80-letnia kobieta z podlubartowskiego Meszna mieszka samotnie w domu przy lesie. Zaginęła w czwartek wieczorem.
- Wyszła około godz. 22 do sąsiadki, a wracając pomyliła drogi - mówi Bogusław Wójtowicz, zięć zaginionej.
W piątek rano córka staruszki odkryła, że matki nie ma w domu. Ruszyły poszukiwania. Codziennie kilkadziesiąt osób - policjanci, strażacy, sąsiedzi i członkowie rodziny - przeczesywali okolicę. Utykająca kobieta nie mogła odejść daleko. Wokół są jednak lasy i mnóstwo krzewów, w których łatwo się zgubić. Co gorsza, temperatura w nocy spadała już do kilku stopni i nadzieja na odnalezienie staruszki przy życiu malała z każdą godziną.
Dziś policjanci ściągnęli śmigłowiec z Komendy Głównej. Około godz. 11 z pokładu maszyny zauważyli kobietę leżącą wśród gęstych zarośli, około trzech kilometrów od domu. Chwilę potem byli już przy niej. Żyła.
- Już z góry funkcjonariusze zobaczyli, że z kobietą jest pies i ogrzewa ją własnym ciałem - mówi Artur Marczuk z lubartowskiej policji. - Kundelek nie opuścił zaginionej do samego końca akcji.
Staruszka przeżyła też dlatego, że leżała na torfowej ziemi, która nie wychładza się tak szybko.
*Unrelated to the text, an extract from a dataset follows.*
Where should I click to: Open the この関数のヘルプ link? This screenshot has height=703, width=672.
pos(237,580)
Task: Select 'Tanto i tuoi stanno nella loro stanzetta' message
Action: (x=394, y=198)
Od wiatru osłaniały ją gęste zarośla.
Śmigłowiec zabrał kobietę do szpitala. - Trafiła do nas bardzo osłabiona i wyziębiona - poinformował nas wczoraj Łukasz Wiśniowski, lekarz ze szpitala w Lubartowie. - Było bardzo zimno i gdyby nie pies, który ogrzewał jej ciało, mogła umrzeć.
- Kiedy w szpitalu się ocknęła, od razu zapytała o psa - mówi pani Regina, córka 80-latki.